If you were expecting all the feels with this book, though, you’d be right. There is not one character mentioned who doesn’t rip at your heart strings. (I know the cliché is tug at your heart strings. This is way too tame for this book.) Even Gabriel Lightwood realizes he has a soul. The relationship between Will, Jem and Tessa continues to build, to the point where I almost couldn’t stand the idea that she would pick one over the other. But more on that later.
The plot was pretty good in this one, if a little over laden with dialogue sometimes. The most gorgeous moments in this book do occur through dialogue, but even I wished sometimes that somebody would just kill something. At the same time, the amount of character development was striking and I would have hated to not have had a moment of it. But just don’t expect all that much action.

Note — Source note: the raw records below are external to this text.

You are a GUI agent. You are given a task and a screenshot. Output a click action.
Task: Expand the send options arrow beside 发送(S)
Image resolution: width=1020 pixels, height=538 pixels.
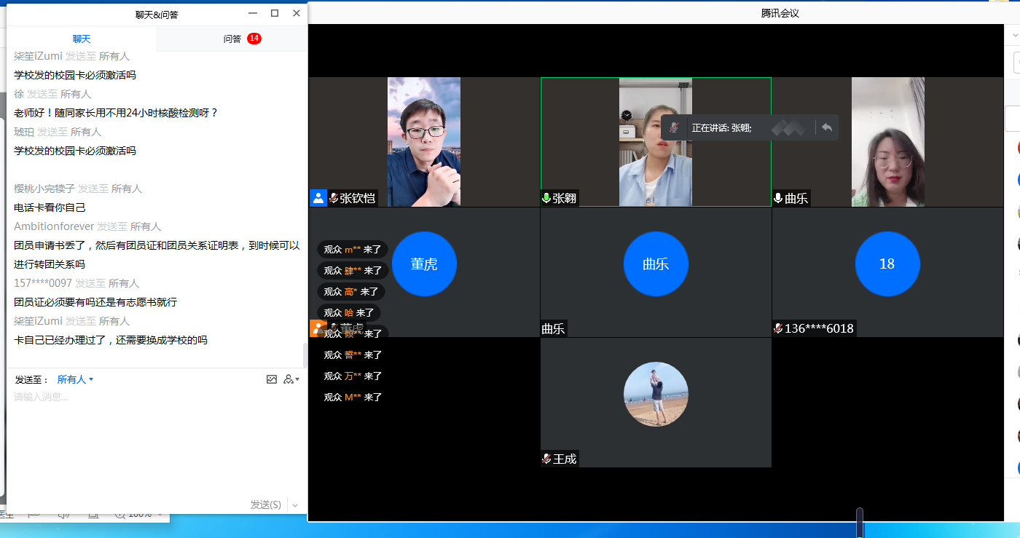295,505
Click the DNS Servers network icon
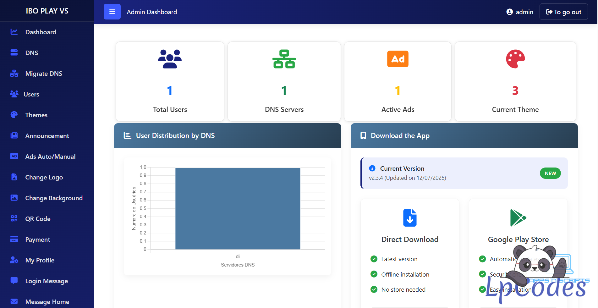Image resolution: width=598 pixels, height=308 pixels. [284, 59]
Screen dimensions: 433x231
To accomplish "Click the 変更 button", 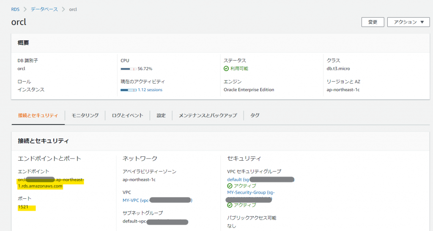I will click(373, 22).
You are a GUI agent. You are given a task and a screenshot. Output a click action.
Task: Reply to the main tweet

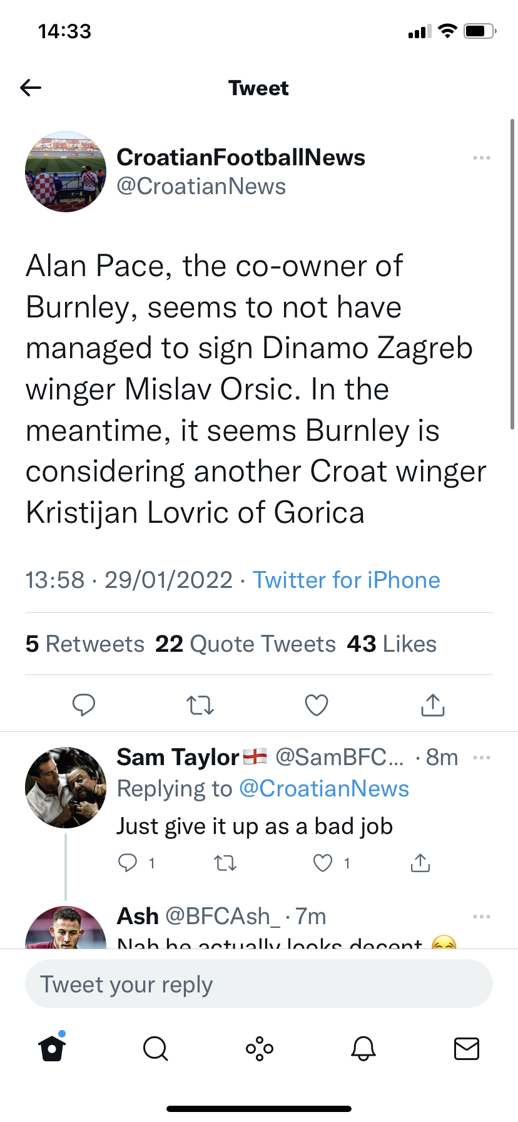83,705
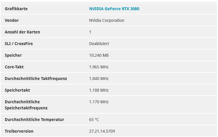The height and width of the screenshot is (137, 218).
Task: Click the driver version 27.21.14.5709
Action: point(102,131)
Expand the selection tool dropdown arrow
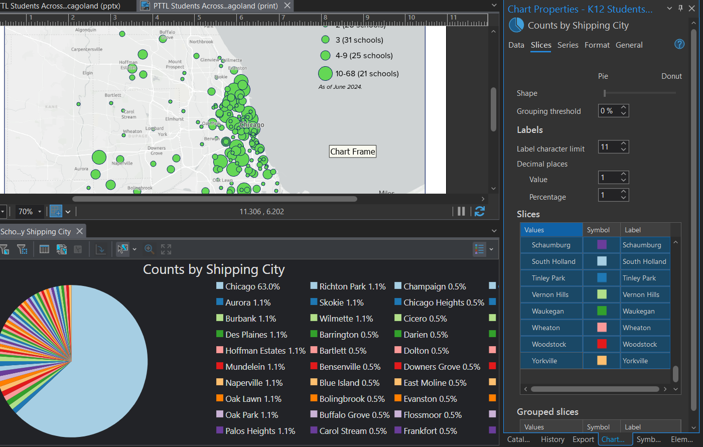The height and width of the screenshot is (447, 703). 134,249
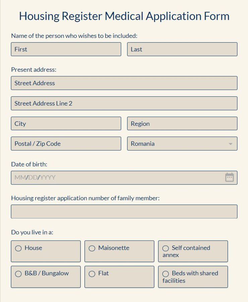The height and width of the screenshot is (302, 248).
Task: Choose Self contained annex option
Action: coord(166,248)
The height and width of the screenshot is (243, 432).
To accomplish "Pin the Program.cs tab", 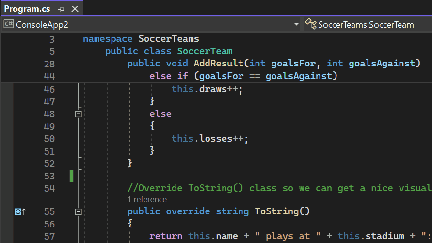I will tap(61, 9).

So I know the big thing here is: who does she end up with? Well, I’m not going to tell you, obviously. I WILL tell you that if you want to be surprised by the ending, don’t get curious as to why the inside of your hard cover book jacket sparkles. There’s a family tree in there that tells you all you need to know and I looked at it way too soon.
This is mostly for my folks who’ve already read the ending and want to know what I think, but without spoilers so those of you who haven’t can try to puzzle it out. I thought the ending was heartbreakingly perfect—until the epilogue. I’ve read Cassie’s explanation for why she added the epilogue, but I’m still not sure I like it. On the one hand, the romantic in me finds it absolutely perfect. On the other hand, the reasoning that led Tessa to make her original decision just broke my heart in all the right places. It said so much about the beauty of their whole relationship. I may have died inside when she made the choice, but I probably could have come to grips with it a lot faster than this whole epilogue thing.
This review has already gone on way too long, but I had to make this a perfect send off. I will always love The Mortal Instruments, but the level of writing in The Infernal Devices is just off the charts. I love the characters in TMI, but the TID characters just break my heart, and I can’t stand to see them go. Thank you for a breathtakingly beautiful story, Cassie. I have to go cry again now.